* Selected passage
● ● ●

Burton on the Bay
By Bill Burton
Why I Still Smoke My Pipe
The secret of resolutions you can keep
Daily dawns another day;
I must up, to make my way.
Inscription for the Ceiling of a Bedroom: Dorothy Parker: 1893-1967
Whether it’s the last day of an old year, the first of a new year or any day in between, the above words of one of the greatest critics, poets and short story writers of my time still ring true. Daily dawns another day, and what choice do we have other than getting up?
Will you and I waste the day? Or will we divert its happenings to a bank from which to later draw interest?
It’s the first day of the rest of our lives. And that’s what counts. Too late; little or nothing can be done about the wasted days of the past.
To my way of figuring, 29,255 daily dawns have come my way since Dec. 15, 1926, when I entered this world about the time of the Jazz Age and with the Great Depression not far down the line. The sight of a woman’s bare ankle would arouse a young buck; many a white handkerchief was purposely dropped so it could be picked up as a way of introduction. Bodies were just beginning to touch each other on the dance floors.

● ● ●

* Dataset extract
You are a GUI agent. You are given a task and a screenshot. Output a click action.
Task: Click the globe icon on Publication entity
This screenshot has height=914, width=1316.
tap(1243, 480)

● ● ●

* To be done
• a. Write out the passage of the Burton on the Bay column between "Inscription for the" and "of the past.", inclusive.
• b. Continue the Burton on the Bay column from its last sentence.

* Answers for the exercise
• a.
Inscription for the Ceiling of a Bedroom: Dorothy Parker: 1893-1967
Whether it’s the last day of an old year, the first of a new year or any day in between, the above words of one of the greatest critics, poets and short story writers of my time still ring true. Daily dawns another day, and what choice do we have other than getting up?
Will you and I waste the day? Or will we divert its happenings to a bank from which to later draw interest?
It’s the first day of the rest of our lives. And that’s what counts. Too late; little or nothing can be done about the wasted days of the past.

• b.
Pity the young gent who wasn’t prepared to pay the full tab on a date; pity him even more when, after he escorted the young lady to her door, he found the porch light lit and a stern Papa to guard against any shenanigans. Straight-laced Calvin Coolidge was president, and men young or old were expected to duplicate his moral examples.
Over the years came changes, but it takes 365 days for just one year to pass, so changes came painfully slow. Each new year renewed hopes for prosperity, health, fame, love, which bunched together were considered self-betterment.
As each new year dawned, there came New Year’s resolutions, self-promises to those seeking self-betterment whether it was to lose weight, save money, quit smoking, get more sleep, do homework promptly or arrive to work on time.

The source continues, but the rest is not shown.